Portrait is the first album by the American actress Lynda Carter. It was released in 1978 on vinyl LP, 8-track and cassette as well as a limited edition picture LP. Carter co-wrote three of the songs: "Want to Get Beside You," "Fantasy Man" and "Toto (Don't It Feel Like Paradise)". The album also included the cover songs "She's Always a Woman" by Billy Joel and "Just One Look" by Doris Troy. Promotional singles were released for "All Night Song" and "Toto (Don't It Feel Like Paradise)."

Two of the songs were featured in and performed by Carter's character, Diana Prince in the 1979 Wonder Woman episode, "Amazon Hot Wax": "Want to Get Beside You" and "Toto (Don't It Feel Like Paradise)". The latter song makes mention of several elements from the Wizard of Oz stories, and quotes dialogue from the 1939 film.

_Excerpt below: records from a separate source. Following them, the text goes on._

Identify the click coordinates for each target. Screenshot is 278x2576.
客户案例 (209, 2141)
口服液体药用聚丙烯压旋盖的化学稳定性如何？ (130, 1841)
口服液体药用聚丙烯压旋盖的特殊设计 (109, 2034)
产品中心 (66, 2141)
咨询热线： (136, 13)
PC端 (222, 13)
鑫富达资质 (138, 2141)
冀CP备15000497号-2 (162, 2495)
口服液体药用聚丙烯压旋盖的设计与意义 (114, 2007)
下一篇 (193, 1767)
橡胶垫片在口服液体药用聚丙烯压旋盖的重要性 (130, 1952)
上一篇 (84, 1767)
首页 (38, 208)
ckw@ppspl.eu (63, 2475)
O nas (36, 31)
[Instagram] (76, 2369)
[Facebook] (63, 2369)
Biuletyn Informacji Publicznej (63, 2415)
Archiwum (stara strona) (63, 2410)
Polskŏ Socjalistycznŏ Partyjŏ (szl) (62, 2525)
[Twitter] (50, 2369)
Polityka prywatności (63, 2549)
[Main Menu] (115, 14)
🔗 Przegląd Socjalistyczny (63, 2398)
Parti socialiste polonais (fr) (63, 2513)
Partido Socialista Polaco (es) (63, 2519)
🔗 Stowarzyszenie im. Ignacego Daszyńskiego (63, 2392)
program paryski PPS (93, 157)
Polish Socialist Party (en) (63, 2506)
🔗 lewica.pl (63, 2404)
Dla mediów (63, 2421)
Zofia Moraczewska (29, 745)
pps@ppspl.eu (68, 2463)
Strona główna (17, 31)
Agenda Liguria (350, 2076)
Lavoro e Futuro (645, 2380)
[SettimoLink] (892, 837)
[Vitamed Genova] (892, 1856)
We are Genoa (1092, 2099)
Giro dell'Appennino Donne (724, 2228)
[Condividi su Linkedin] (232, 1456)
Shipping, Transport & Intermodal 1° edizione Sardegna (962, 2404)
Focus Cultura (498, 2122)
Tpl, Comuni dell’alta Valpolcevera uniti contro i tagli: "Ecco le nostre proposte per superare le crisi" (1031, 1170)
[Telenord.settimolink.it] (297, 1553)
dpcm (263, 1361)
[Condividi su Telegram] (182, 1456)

Portrait was issued on CD by Wounded Bird Records in 2013 with two previously unreleased bonus tracks. The LP is downloadable on iTunes

Carter did not release another album for over 30 years, due in part to focusing on her acting career and family life though she did occasional singing gigs. Her second album At Last containts jazz and blues standards, was released in June 2009. A third album, Crazy Little Things followed in 2011.

==Reception==
In a retrospective review for AllMusic, Timothy Monger wrote that Carter possessed enough talent as a vocalist to be taken seriously beyond her Wonder Woman fame: "Her voice is tuneful and pleasantly husky and the material is delivered with confidence." Monger ranked the album 3 stars out of 5 and wrote its main failing, however, was too many mediocre songs that made the album competent but undistinguished.

==Track listing==
1. "All Night Song" (Bob Siller) – 4:47
2. "She's Always a Woman" (Billy Joel) – 3:09
3. "Tumbledown Love" (Don Dunn, Bob Siller) – 4:44
4. "Just One Look" (Gregory Carroll, Doris Payne) – 2:34
5. "Fantasy Man" (Lynda Carter, C. Siller) – 4:39
6. "Lines" (Don Dunn, Art Munson) – 4:20
7. "Want to Get Beside You" (Lynda Carter, Don Dunn, Art Munson) – 4:06
8. "You're the Only One Who Understands" (Charles Clinton Smith) – 4:22
9. "Put On a Show" (Bob Siller) – 3:44
10. "Toto (Don't It Feel Like Paradise)" (Lynda Carter, C. Siller, Bill Cuomo) – 3:31

== Personnel ==
- Lynda Carter – vocals
with:
- Bill Cuomo – keyboards
- Clark Garman – guitar
- Art Munson – guitar
- Colin Cameron – bass
- Ralph Humphrey – drums
- Don Dunn – backing vocals
- The Faragher Brothers – backing vocals
- Wendy Haas – backing vocals
- Brie Howard – backing vocals
- Jeanie Arnold Saviano – backing vocals
- Bob Siller – backing vocals
- Chuck Smith – backing vocals
- Barry Fasman – arranger, conductor
- Tom Saviano – arranger
- Bob Schaper – engineer
- Vic Anesini - Mastering and remastering.